Troubled Blood will be published on 15 September under Rowling’s known pseudonym, Robert Galbraith.

In a review for The Telegraph, critic Jake Kerridge described the “meat of the book” as focusing on “the disappearance of GP Margot Bamborough in 1974”.

Bamborough has been thought in the book to have been a victim of Dennis Creed, whom Kerridge referred to as a “transvestite serial killer” in the review.

Reports of the cross-dressing murderer storyline come as Rowling has been accused of transphobia since June, when she mocked a headline that included the inclusive phrasing “people who menstruate”.

She has since spoken out on the topic of transgender rights several times, and has faced renewed accusations of fostering transphobia.
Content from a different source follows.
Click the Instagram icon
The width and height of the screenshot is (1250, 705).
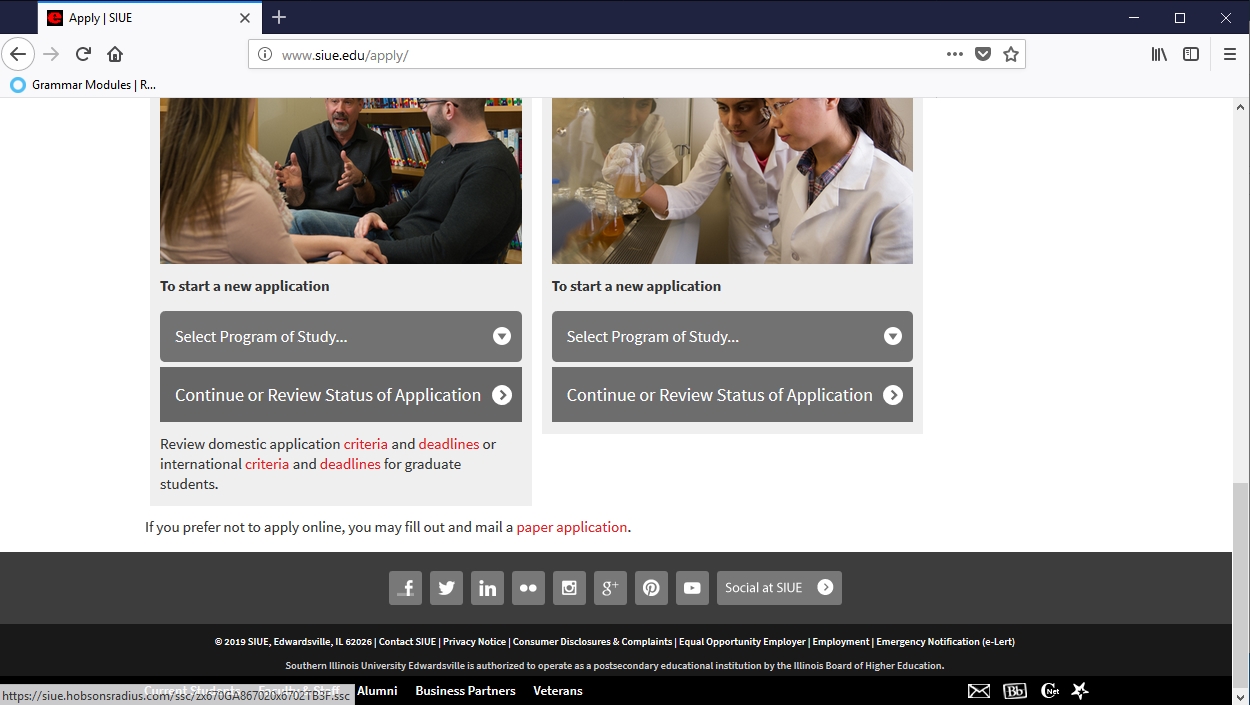(569, 588)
Many on social media have voiced renewed concerns in the wake of Kerridge’s review, expressing fears that the book’s plot would foster harmful and unfounded tropes.

“LGBTQ organizations have offered numerous times to meet with JK Rowling in a private setting to respectfully discuss trans identities and the overwhelming medical and scientific consensus behind them, and she's refused each time. Remember that,” writer Charlotte Clymer tweeted.
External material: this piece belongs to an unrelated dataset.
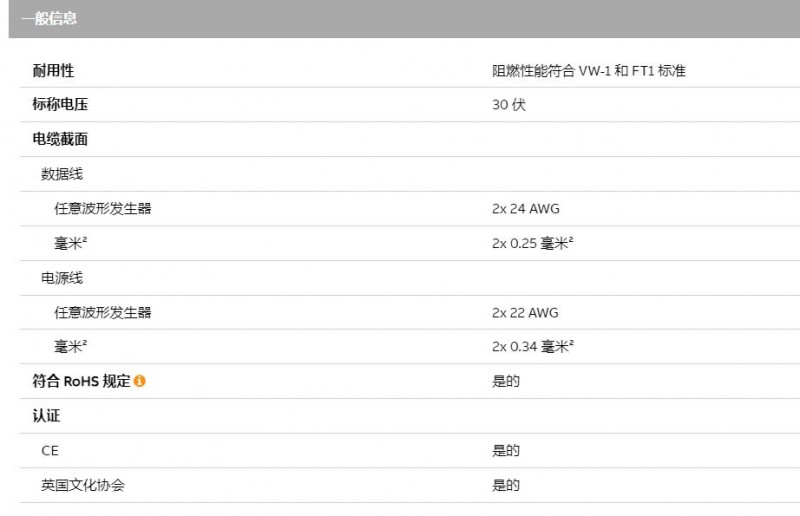The height and width of the screenshot is (516, 800).
Task: Click the 电源线 subheading
Action: coord(62,278)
“JK Rowling's new book's about a ‘transvestite serial killer’. Meanwhile over in the real world the number of trans people killed in Brazil has risen by 70 per cent this past year, young trans women are left to burn in cars and men who kill us (for being trans) are pardoned and sent home,” writer Paris Lees shared.

Representatives for Rowling had no comment when contacted by The Independent.